In the passage on the Georgian Dream and Georgia's economy, what share of the population lived below the absolute poverty line in 2024?

* Provided text
Segment Open
Taken together, these explanations are valuable and we have analyzed many of them on the pages of GEOpolitics over the past two years. However, they do not tell the full story.
I argue that the primary reason the Georgian Dream remained in power is the economy. On the one hand, the Georgian Dream has managed to maintain economic growth, largely based on tourism, shady trade with Russia, and the growing tech sector. These factors have been addressed elsewhere in the findings of Gnomon Wise and FactCheck Georgia. However, in addition to the economic growth, which allows the Georgian Dream to score propaganda points, the primary reason for its political survival is the ability to weaponize the economy, and more importantly, to weaponize poverty.
The Georgian Dream’s survival can only be fully understood when examining how poverty, economic precarity, and selective growth are deliberately weaponized to stabilize authoritarian rule.
The Georgian Dream’s survival can only be fully understood when examining how poverty, economic precarity, and selective growth are deliberately weaponized to stabilize authoritarian rule. Beyond repression and institutional capture, the regime has systematically transformed social policy, employment dependence, regional inequality, and fear of material loss into mechanisms of political obedience. In contexts where large segments of the population rely on state-mediated access to jobs, healthcare, subsidies, and informal economic protection, political loyalty is increasingly enforced through material vulnerability.
Georgia’s recent macroeconomic performance, which the Georgian Dream often takes pride in, is outstanding, but it still reflects a low-income, poor European society in lived terms. Georgia’s real gross domestic product (GDP) grew by 7.2% in November 2025, compared to the same month last year, according to data released by the National Statistics Office (GeoStat) on 31 December. In 2025, Georgia’s economy grew by 7% (per EBRD assessment), and it is expected to grow by 5% in 2026. Between 2019 and 2025, Georgia’s nominal GDP nearly doubled and is projected to exceed GEL 100 billion in 2025, while GDP per capita is expected to exceed USD 10,000, a claim recently highlighted by Georgian Dream’s Prime Minister, Irakli Kobakhidze.
On paper, the figures appear impressive; however, they obscure poverty, which becomes apparent when either juxtaposed with European figures or analyzed more deeply. Georgia’s GDP per capita of USD 9,241.5 in 2024 was less than one-quarter of the EU average of USD 43,145. Moreover, rapid growth from a low base of 9.7% in 2024 and around 7% in 2025 can generate record propaganda headlines while leaving most households materially insecure. GeoStat’s own welfare indicators confirm this: 9.4% of the population lived below the absolute poverty line in 2024, with poverty sharply regionalized (11.9% in rural areas versus 7.8% in urban ones).
If one looks at the share of the population, median consumption figures below 60% (or at risk of poverty) are even more telling. At no point during the Georgian Dream’s tenure has it come below 18.9% (2024), with the highest being 22.3% in 2017. Compared with the EU average at-risk-of-poverty rate of 16.1%, this number is relatively high. Methodological differences aside, the direction of the comparison is telling. Georgia’s relative poverty rate (18.9%) is already higher than the EU’s income-based at-risk-of-poverty rate of around 16%. Importantly, Georgian numbers are measured using a consumption-based methodology, which, in countries with large informal sectors and high reliance on remittances, typically dampens the measured extent of poverty relative to income-based metrics. Consumption smooths volatility and often masks underlying income insecurity. If Georgia were measured using the EU’s stricter income-based, equivalized disposable income methodology, the share of the population falling below the 60% threshold, or being at risk of poverty, would be remarkably higher than the headline consumption-based figure suggests.
Segment Closed
* Source data
Segment Open
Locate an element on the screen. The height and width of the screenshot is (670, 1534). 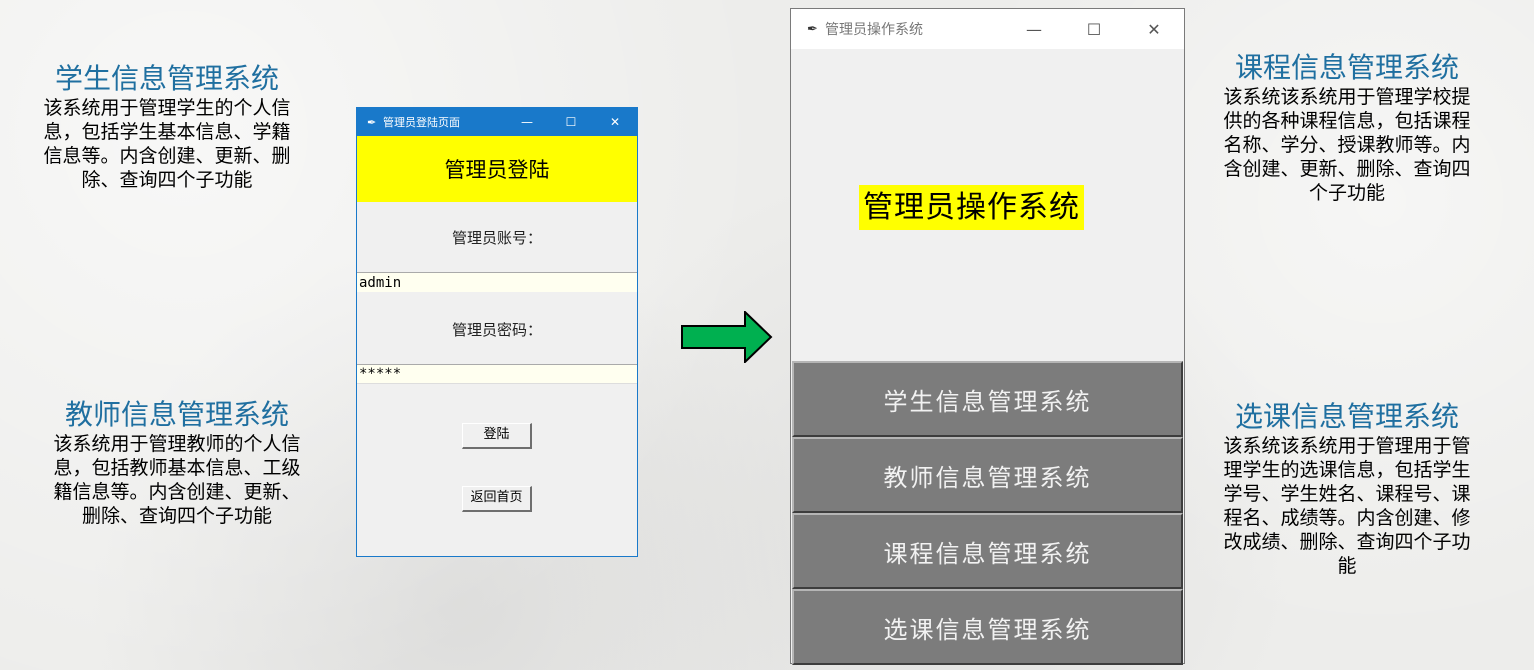
desc-line: 该系统该系统用于管理学校提 is located at coordinates (1347, 97).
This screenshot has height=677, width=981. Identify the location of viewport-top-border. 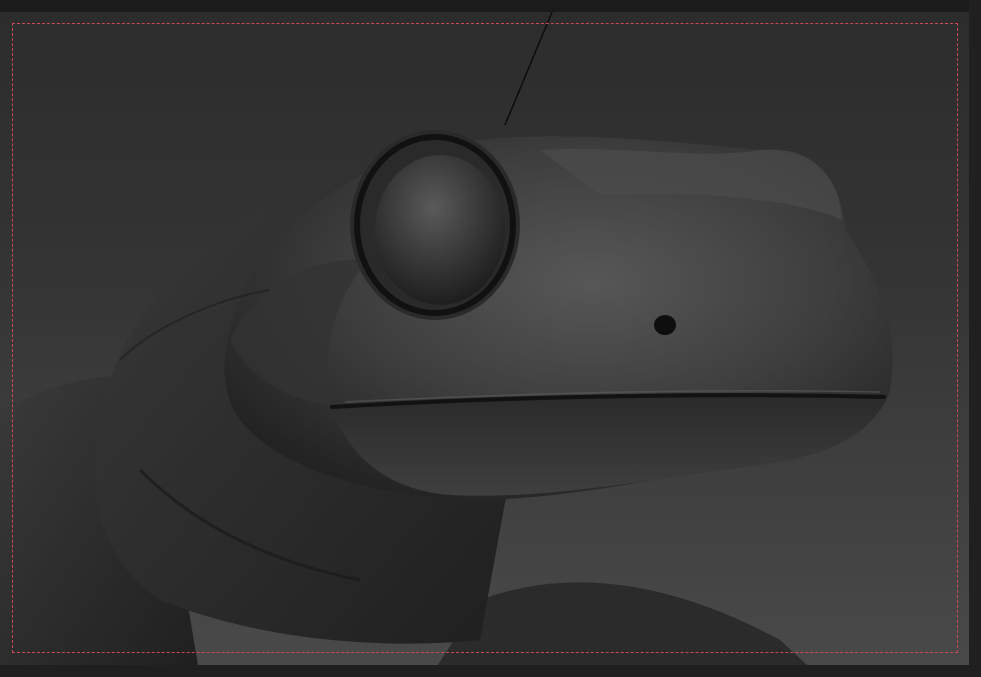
Segment Closed
* Completed task
9.4% of the population lived below the absolute poverty line in 2024.